Não é de se espantar que tenhamos crescido temendo a cidade louca, tumultuada, gigantesca, e não é difícil de entender a desorientação que toma muitos de nós ao penetrar em suas ruelas escuras. Enquanto os cariocas aprendiam que o morro pertence ao diabo e a passar longe das ladeiras, um outro tipo de fissão social se operava – a divisão ilusória entre a cidadezinha pequena e pacata e o outro lado. Acreditávamos ingenuamente que poucos quilômetros de água poderiam ser uma barreira mágica contra todos os problemas. Até hoje, tantos anos depois do fim das ilusões, ouço pais resmungando – por que meu filho tinha que arranjar emprego naquele rio?
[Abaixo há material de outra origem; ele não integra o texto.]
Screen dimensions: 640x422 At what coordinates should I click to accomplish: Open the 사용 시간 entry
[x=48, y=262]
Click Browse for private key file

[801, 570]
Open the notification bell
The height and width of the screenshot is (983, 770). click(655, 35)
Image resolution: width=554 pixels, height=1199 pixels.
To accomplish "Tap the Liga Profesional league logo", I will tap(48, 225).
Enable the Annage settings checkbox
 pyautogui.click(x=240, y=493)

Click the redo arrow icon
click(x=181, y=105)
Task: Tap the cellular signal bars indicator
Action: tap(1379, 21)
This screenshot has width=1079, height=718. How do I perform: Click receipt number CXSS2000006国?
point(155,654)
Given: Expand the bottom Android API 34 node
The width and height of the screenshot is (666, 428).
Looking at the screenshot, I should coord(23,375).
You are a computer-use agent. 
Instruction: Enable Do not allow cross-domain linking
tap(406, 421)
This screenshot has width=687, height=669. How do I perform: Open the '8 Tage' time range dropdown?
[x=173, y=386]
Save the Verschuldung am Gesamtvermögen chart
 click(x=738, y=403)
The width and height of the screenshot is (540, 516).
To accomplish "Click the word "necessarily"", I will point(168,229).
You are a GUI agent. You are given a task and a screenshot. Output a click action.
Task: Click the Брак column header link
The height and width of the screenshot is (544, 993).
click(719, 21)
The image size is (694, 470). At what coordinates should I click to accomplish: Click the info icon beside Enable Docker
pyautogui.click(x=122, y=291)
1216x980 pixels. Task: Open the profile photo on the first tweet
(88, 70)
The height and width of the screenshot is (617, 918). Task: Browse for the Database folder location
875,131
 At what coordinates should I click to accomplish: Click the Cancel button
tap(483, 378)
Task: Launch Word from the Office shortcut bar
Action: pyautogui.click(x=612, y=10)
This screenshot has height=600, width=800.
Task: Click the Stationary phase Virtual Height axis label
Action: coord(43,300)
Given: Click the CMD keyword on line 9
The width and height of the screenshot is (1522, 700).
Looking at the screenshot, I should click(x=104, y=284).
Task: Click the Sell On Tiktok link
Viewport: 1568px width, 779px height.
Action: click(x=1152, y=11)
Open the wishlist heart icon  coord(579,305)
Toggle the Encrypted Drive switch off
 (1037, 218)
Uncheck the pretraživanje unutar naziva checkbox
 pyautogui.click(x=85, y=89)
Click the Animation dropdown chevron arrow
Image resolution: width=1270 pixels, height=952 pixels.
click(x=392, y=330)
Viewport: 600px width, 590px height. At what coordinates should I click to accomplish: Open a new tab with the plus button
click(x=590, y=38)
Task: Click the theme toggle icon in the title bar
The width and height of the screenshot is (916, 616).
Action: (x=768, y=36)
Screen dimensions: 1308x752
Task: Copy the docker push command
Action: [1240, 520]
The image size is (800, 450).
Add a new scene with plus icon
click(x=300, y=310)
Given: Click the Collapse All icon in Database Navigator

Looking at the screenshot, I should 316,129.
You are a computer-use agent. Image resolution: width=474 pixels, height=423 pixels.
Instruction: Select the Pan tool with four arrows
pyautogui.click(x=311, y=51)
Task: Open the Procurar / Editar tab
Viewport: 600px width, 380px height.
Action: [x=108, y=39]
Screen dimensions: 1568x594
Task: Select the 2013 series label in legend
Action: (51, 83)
O medo, no entanto, não impediu um certo fascínio apavorado, e nem aquele sentimento que sempre impele os jovens provincianos a buscarem a metrópole. Vieram os anos 00 e as incursões à Lapa, de início tímidas, acabariam por se tornarem rotina, mas nunca sem um certo nervosismo. Nossa geração acabou retomando suas origens, a partir da Praça XV – o posto avançado dos niteroienses – passando pelo CCBB e rumo ao emprego, à universidade e, enfim, em alguns casos, novos lares.

Ainda assim, mesmo agora, já tendo trilhado de volta o caminho de meus pais, já tendo emprego fixo no centro e posto um pé no bairro das laranjeiras, a cisão entro o mundo de cá e o outro lado da poça persiste como um fantasma. Ainda hoje sinto como que uma paz vinda do nada, toda vez que entro na barca e, após o cochilo da travessia, repito os passos da geração anterior, deslizando sobre a Baía de Guanabara – poça de sonhos -, e avisto o letreiro brilhante do Plaza. Sinto-me inexplicavelmente tranqüilo quando transito entre a sujeira e a pobreza do centro de Niterói, chego à velha casa, e, finalmente, durmo mais uma vez ao som dos pipocos dos fuzis da Grota.

Bala perdida que não dá na TV não mata.